Some thoughts on this film partly inspired by this Podcast conversation
First, this is a perfect example of the kind of film you might not think requires the big screen experience, but if you have the chance i would say absolutely engage it in that setting, not only because it deserves and needs your support but because it’s built on a very intentional use of size, space and setting that cannot be fully appreciated (or understood) on the small screen.
Second, the use of size, space and setting becomes a way of building the films themes in a surprisingly emotional way, something the above Podcast helped to give words for. The film is both about loneliness and togetherness. Isolation and community. On the first front we get a series of scenes fleshing out how loneliness breeds fear in Marcels life, although this isn’t made immediately clear. The way he sees the world is with a contemplative and compassionate spirit that desires to see the best in things and in others. And yet what remains uncertain is his own expectation of himself.

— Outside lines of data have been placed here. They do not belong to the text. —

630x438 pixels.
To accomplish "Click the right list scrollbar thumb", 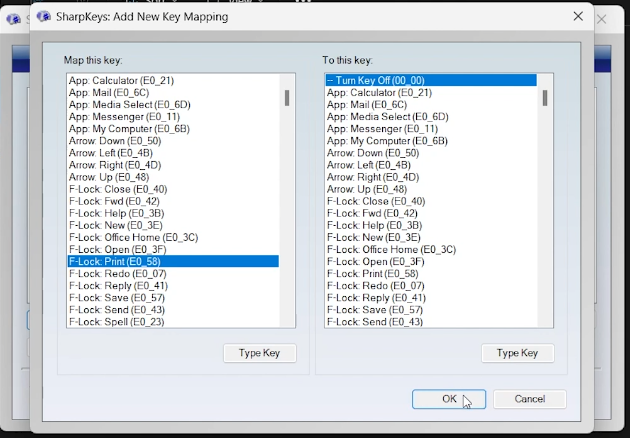I will tap(545, 98).
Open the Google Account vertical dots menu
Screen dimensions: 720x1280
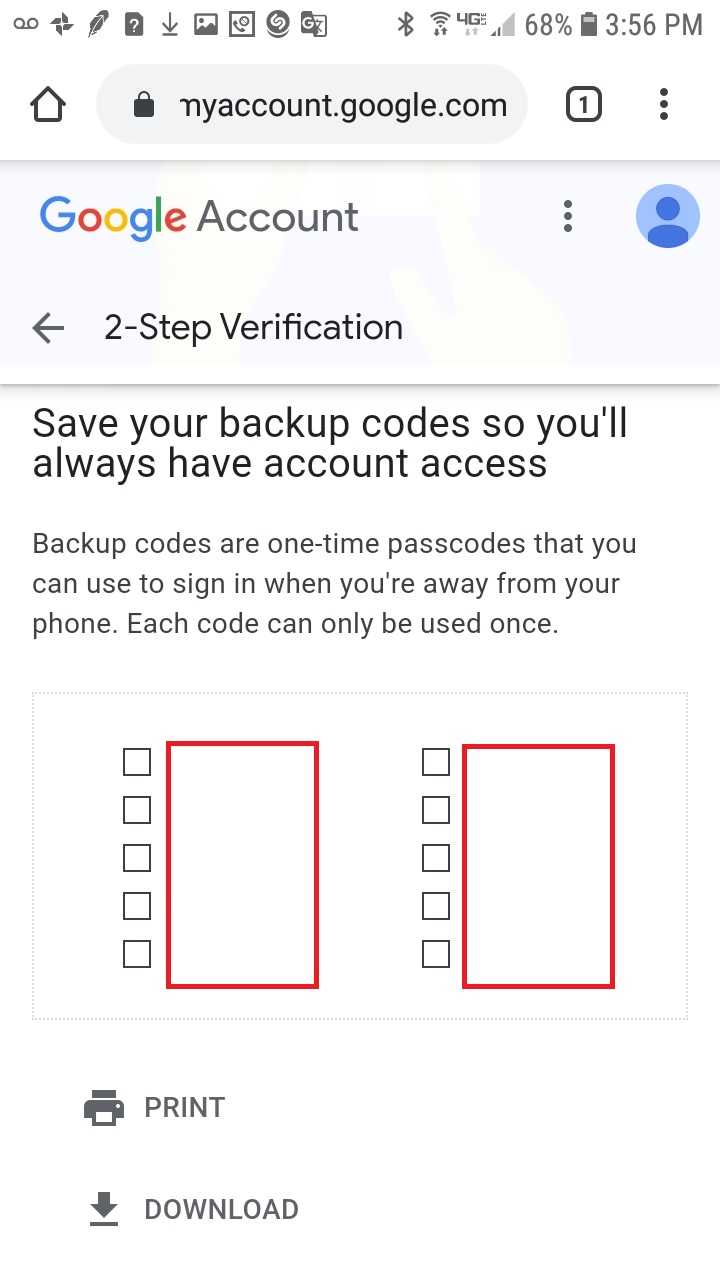point(567,216)
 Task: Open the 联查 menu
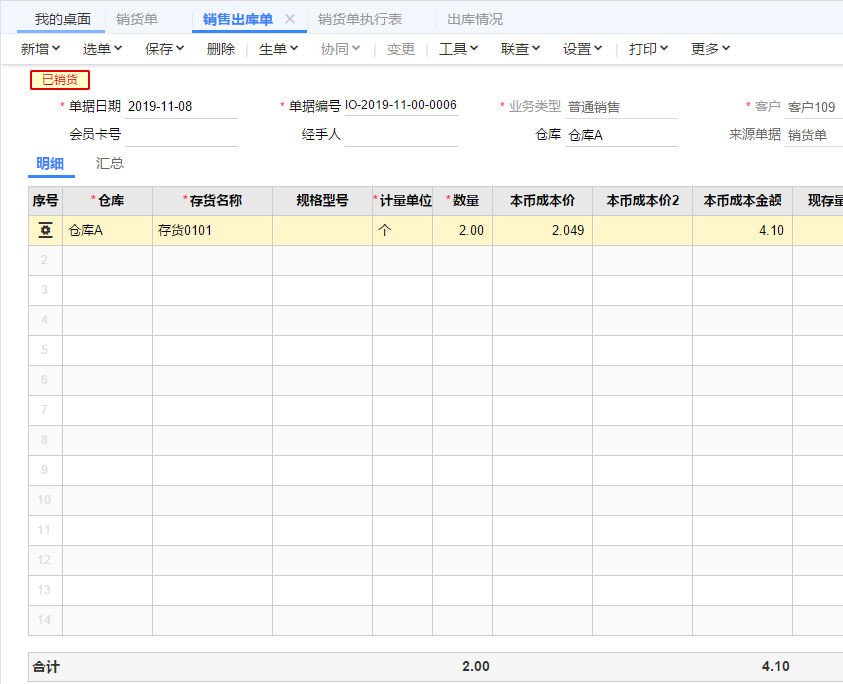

There are a couple key sequences that help bridge the loneliness with this sense of togetherness or connection. One significant one is when Marcel is given a chance to see beyond the confines of his home. He is taken for a car ride where he is able to see the city from the top of the hill. It’s a scene that uses his smallness to contrast the bigness, at once exposing his smallness in relationship to his surroundings but also opening him up to the vastness of the world that does surround him. This scene operates in dialogue with an earlier one where he posts a video and watches it go viral. In this scene he seems big in relationship to the computer screen, inviting him to wonder about the vastness of these comments and its relationship to real community. This is a point where the full length feature film morphs into an interesting commentary on the shorts that inspired it.
As these two scenes collide it then moves us into a picture of togetherness and connectivity, imagining this process emerging from necessary points of transformation, something that comes when Marcel opens himself up to the possibility of change. What he longs for can only come when he learns how to let go of that which holds him in place. A way of seeing himself in relationship to a much bigger world, all of us bound together by way of the common spirit that draws all things to itself.